[start]

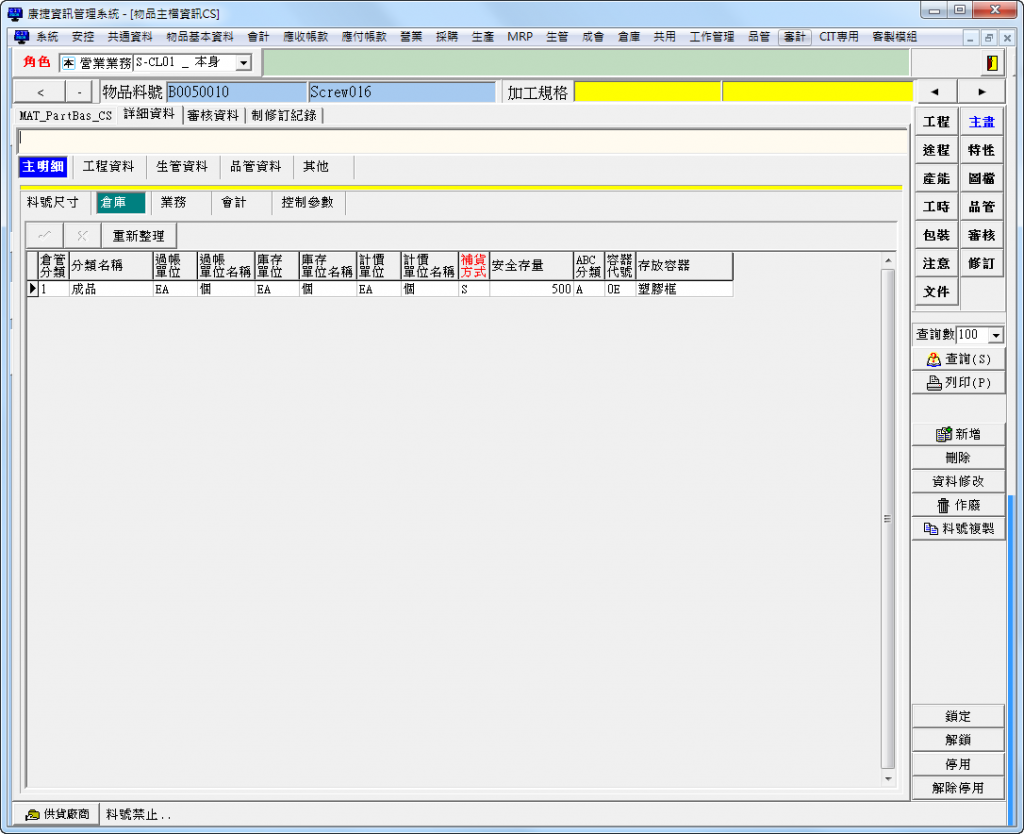Click the 供貨廠商 supplier button

pos(56,814)
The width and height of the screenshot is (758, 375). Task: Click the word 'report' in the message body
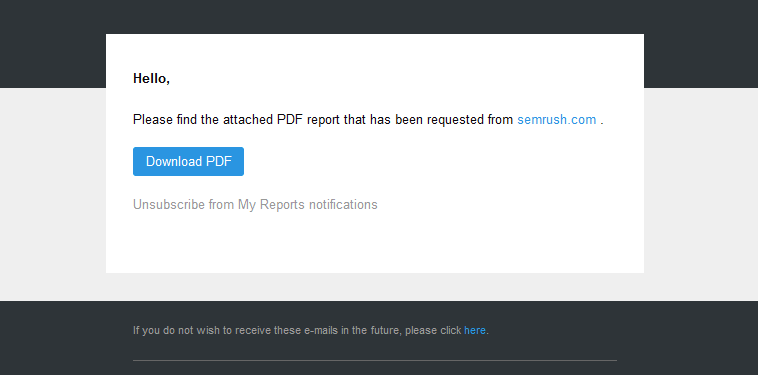tap(323, 120)
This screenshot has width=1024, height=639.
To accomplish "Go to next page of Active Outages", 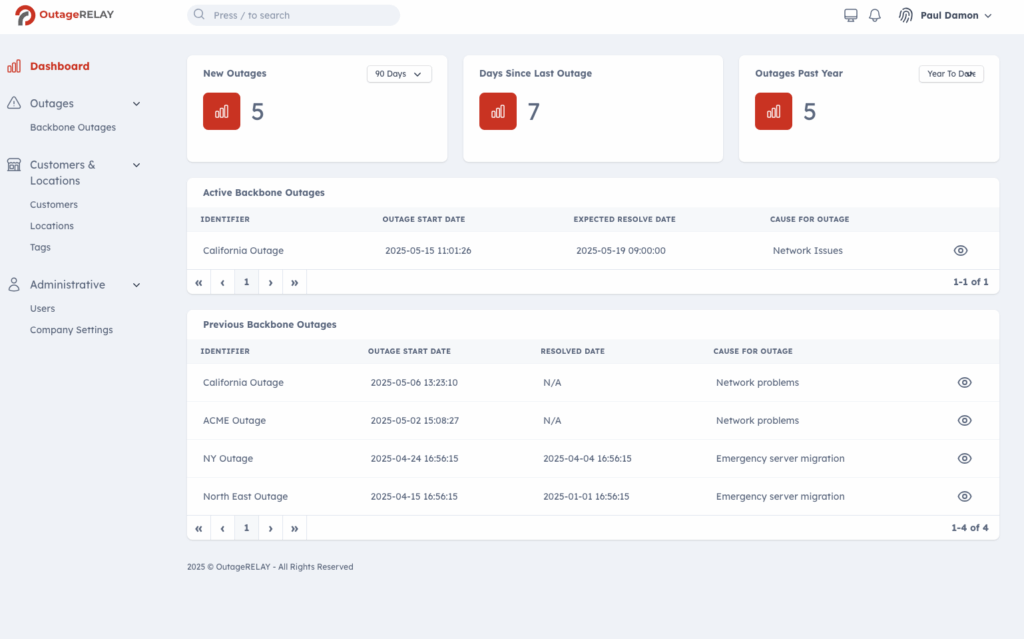I will pyautogui.click(x=270, y=282).
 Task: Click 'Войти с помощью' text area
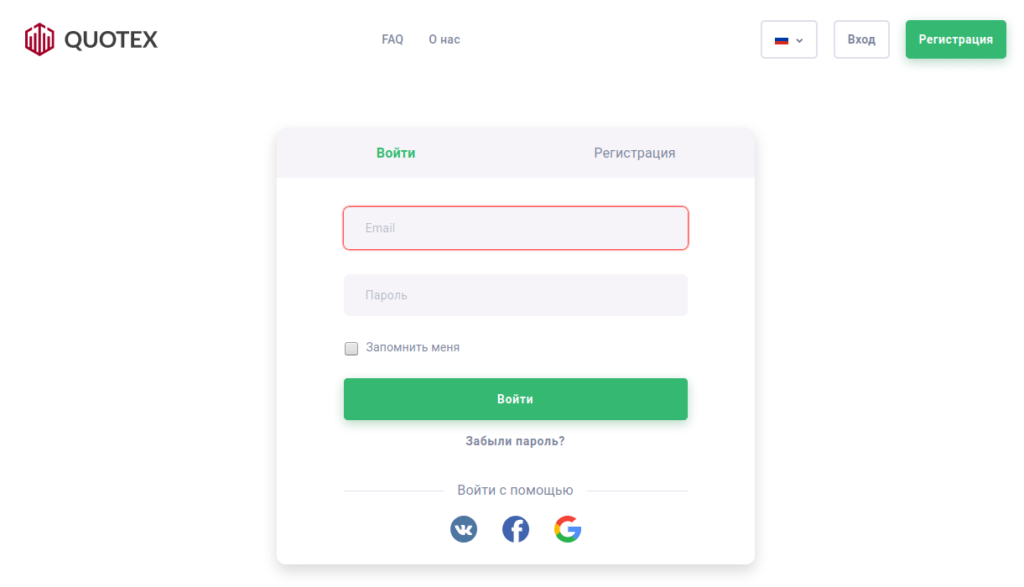pyautogui.click(x=515, y=490)
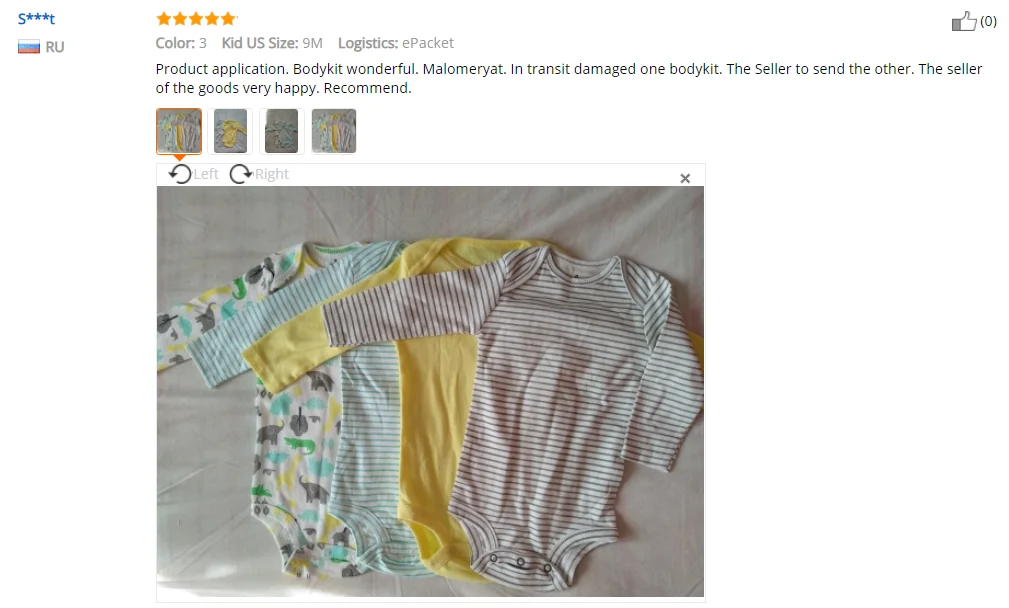Image resolution: width=1009 pixels, height=608 pixels.
Task: Open the yellow bodysuit thumbnail
Action: pyautogui.click(x=230, y=131)
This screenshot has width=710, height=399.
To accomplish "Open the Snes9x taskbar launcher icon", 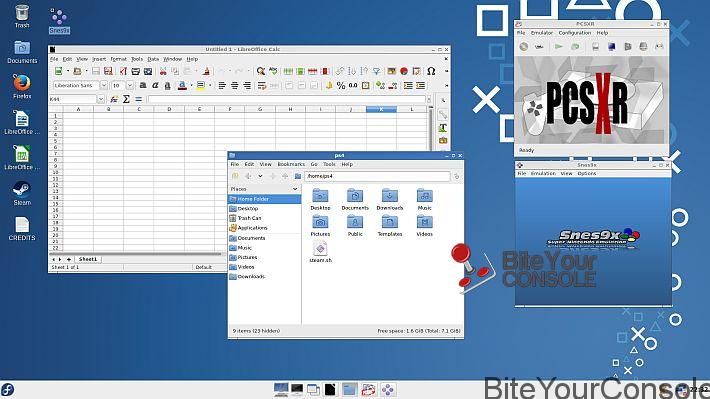I will [x=388, y=389].
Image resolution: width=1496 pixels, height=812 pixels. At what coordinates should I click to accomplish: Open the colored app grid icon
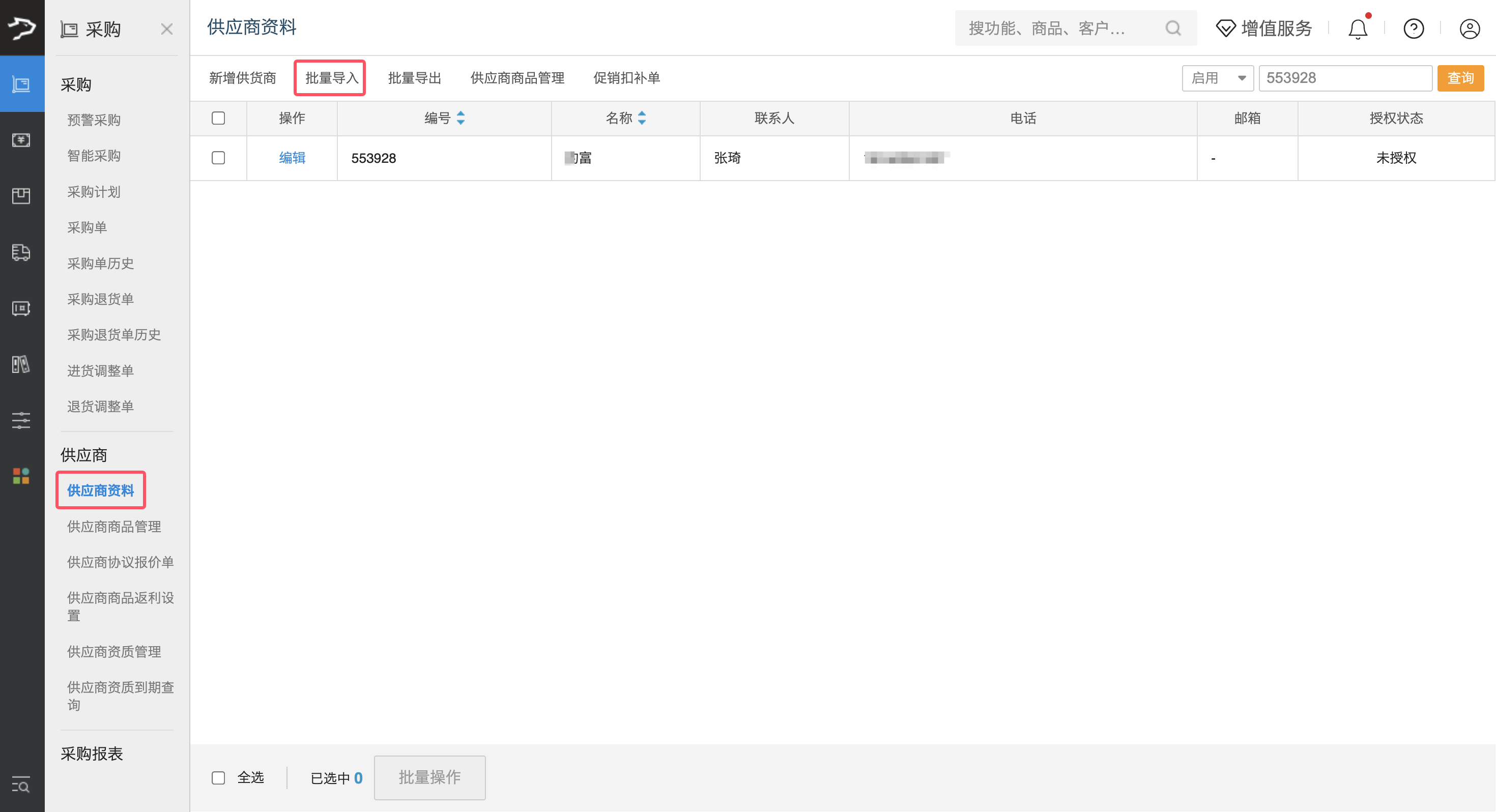21,475
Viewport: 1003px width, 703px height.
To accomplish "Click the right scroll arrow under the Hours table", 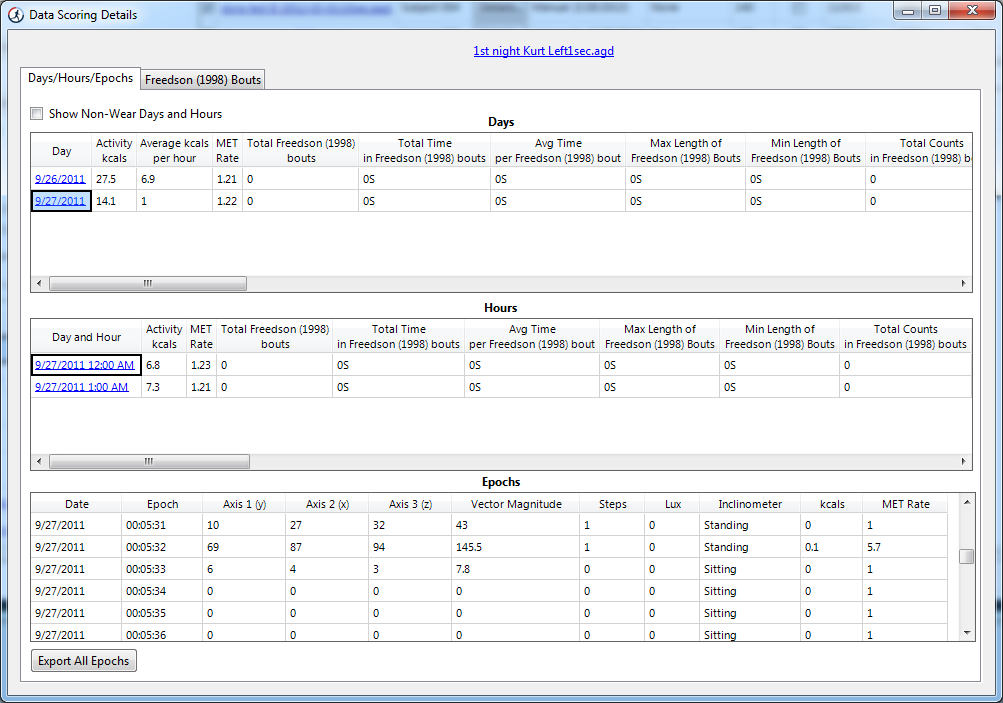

[end]

__Instructions to follow__
Can you write out the records verbatim, from the line containing "Viewport: 1003px width, 703px height." through the end of the records, and leave out the pictures?

__Response below__
Viewport: 1003px width, 703px height.
To accomplish "Click the right scroll arrow under the Hours table", 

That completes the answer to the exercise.